Archive of Our Own
Everyone is linking to this—but, come on! This is in my dept…
Ok, wow—this feels good. This link is not a search engine, not a hashtag database—but an old school type web directory! (See—Brad, Joe, here we go!) A rising one, with a nomination at the Hugo Awards and coverage in a recent Wired article by Gretchen McCulloch:
On AO3 [Archive of Our Own], users can put in whatever tags they want. (Autocomplete is there to help, but they don’t have to use it.) Then behind the scenes, human volunteers look up any new tags that no one else has used before and match them with any applicable existing tags, a process known as tag wrangling. Wrangling means that you don’t need to know whether the most popular tag for your new fanfic featuring Sherlock Holmes and John Watson is Johnlock or Sherwatson or John/Sherlock or Sherlock/John or Holmes/Watson or anything else. And you definitely don’t need to tag your fic with all of them just in case. Instead, you pick whichever one you like, the tag wranglers do their work behind the scenes, and readers looking for any of these synonyms will still be able to find you.
My God—web directory + human curation! This is my dream. The article is fantastic: interviews with tag wranglers and greater detail on what goes into it. They’ve actually figured out how to do a centralized database (like Yahoo! or DMOZ) and keep it orderly, useful, current.
To see for yourself exactly how this plays out, there is this spot in a YouTube video that shows how the categorization works. It does lean heavily on autocomplete and rigid selections—but you can always just type in whatever you like. But, jeez, it is astonishing the depth of categorization!

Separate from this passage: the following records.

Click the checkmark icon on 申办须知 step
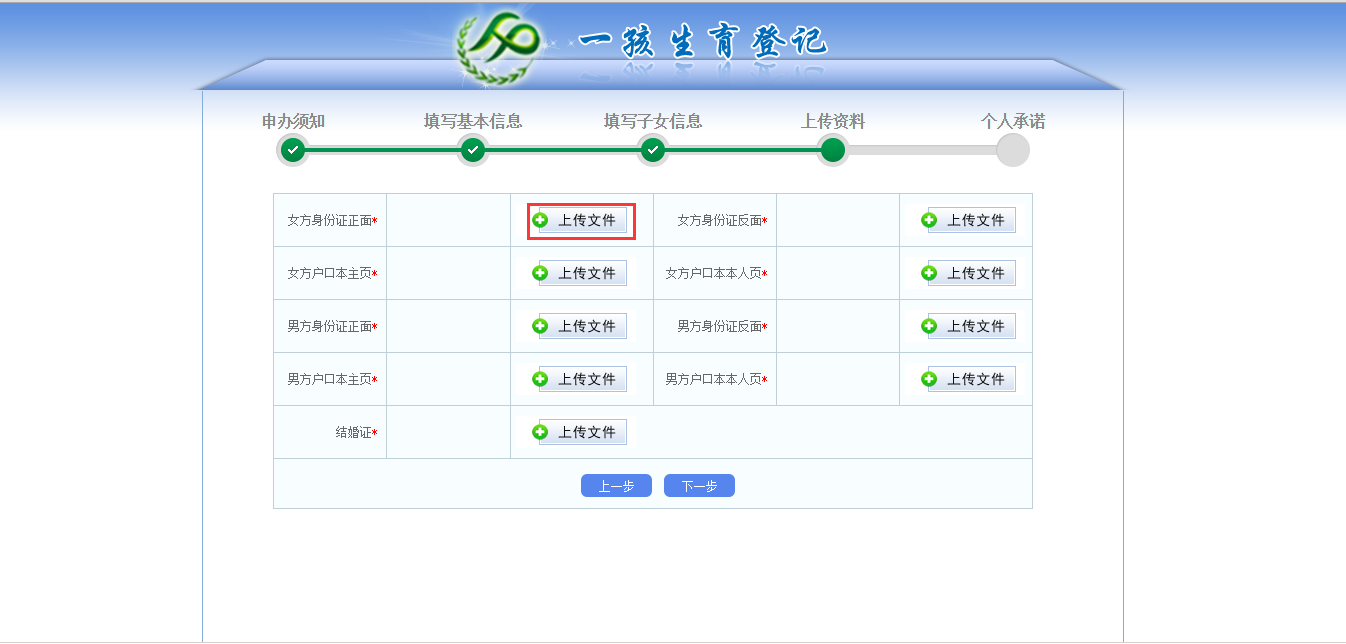(291, 151)
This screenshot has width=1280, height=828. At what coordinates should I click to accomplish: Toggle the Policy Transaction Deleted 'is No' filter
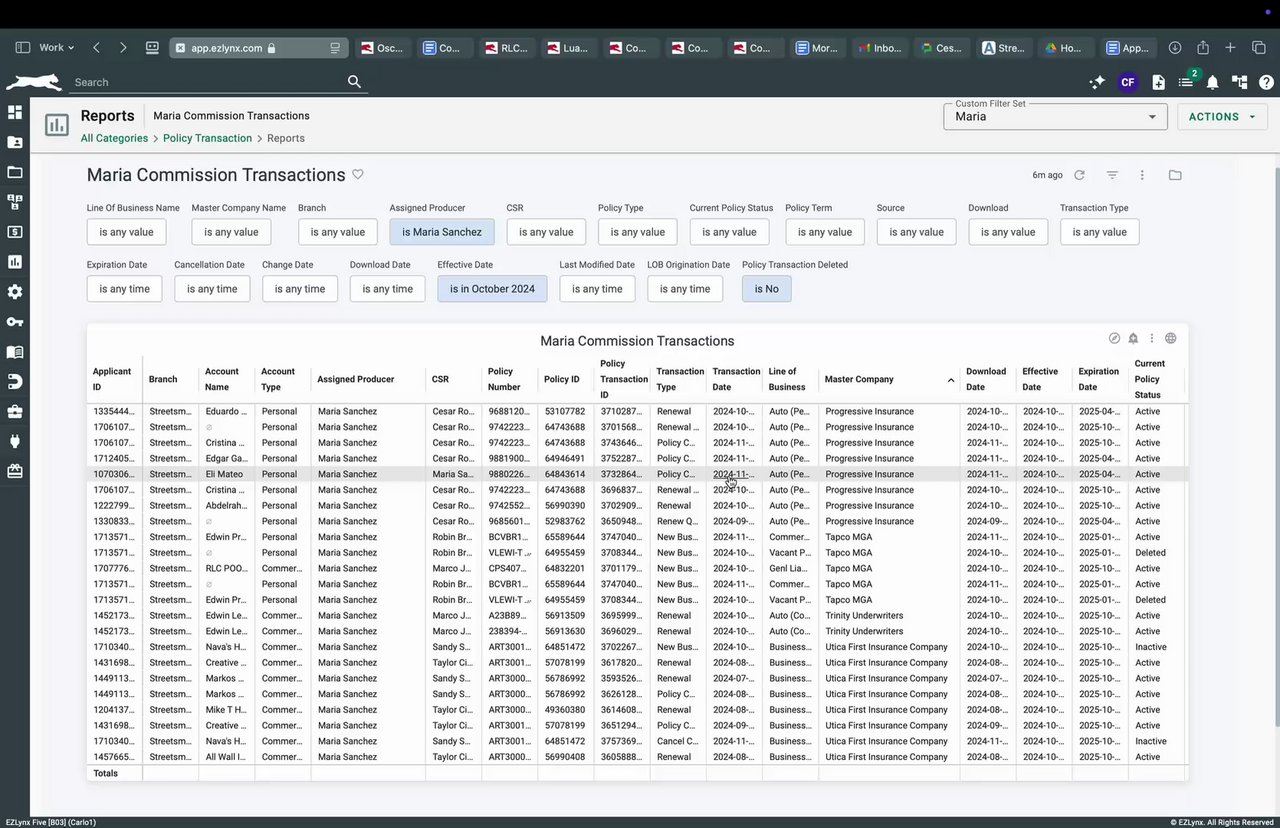click(766, 289)
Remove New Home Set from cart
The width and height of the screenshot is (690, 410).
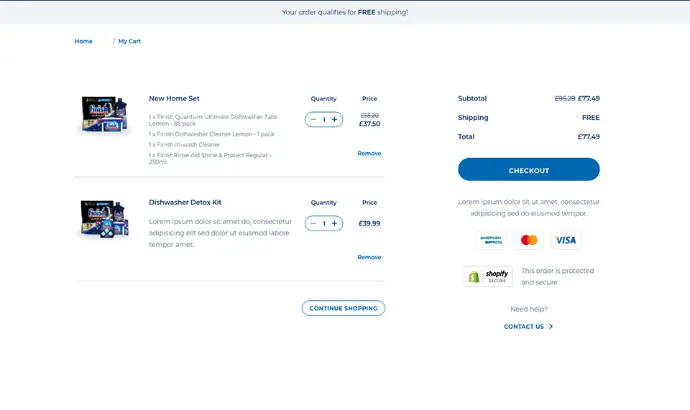pos(369,154)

This is not a new thing, of course—so I may look ignorant to the AO3 users who may encounter this post. The @ao3_wranglers Twitter account has been around since 2011—and the site began its beta in 2009—but I think we can say that this method is now proven and can be used elsewhere.
Anyway, I recently made an attempt to describe a curation role just like this:
But I think we also need a librarian ethic somewhere among these groups. Maybe there are moderators out there who have this kind of commission. You are dealing with a community of writers, who are all filling the community up with their verbose output—this is all data that needs to be grappled with.
So, think of a librarian at work: putting books back under the proper heading, referring readers to specific titles, borrowing books from the outside—in fact, I wish communities were better about knowing what other communities are in the topical vicinity—to help everyone find themselves a home.
Cool, ‘tag wranglers’ it is! I sincerely hope this becomes more of a wider trend.
Of course, this doesn’t change anything when it comes to tiny directories—except that perhaps there is now a window for innovation in this neglected department. If you are building your own directory, you wrangle your own tags.
On the other hand, perhaps communities of tiny directories could come up with a common classification system for their group. I personally wouldn’t do this for href.cool—because I want its categories to be somewhat nonsensical and unfamiliar.
But I could see Indieweb.xyz using some tag wrangling! Basically, if you have people posting to /en/games and /en/video-games—perhaps you could just redirect the second to the first. Collapse redundant tags into a single spot.
Ok, going to stop talking—I’ve posted way too much today. Apologies, the arrival of summer is leaving me at the keyboard a bit more.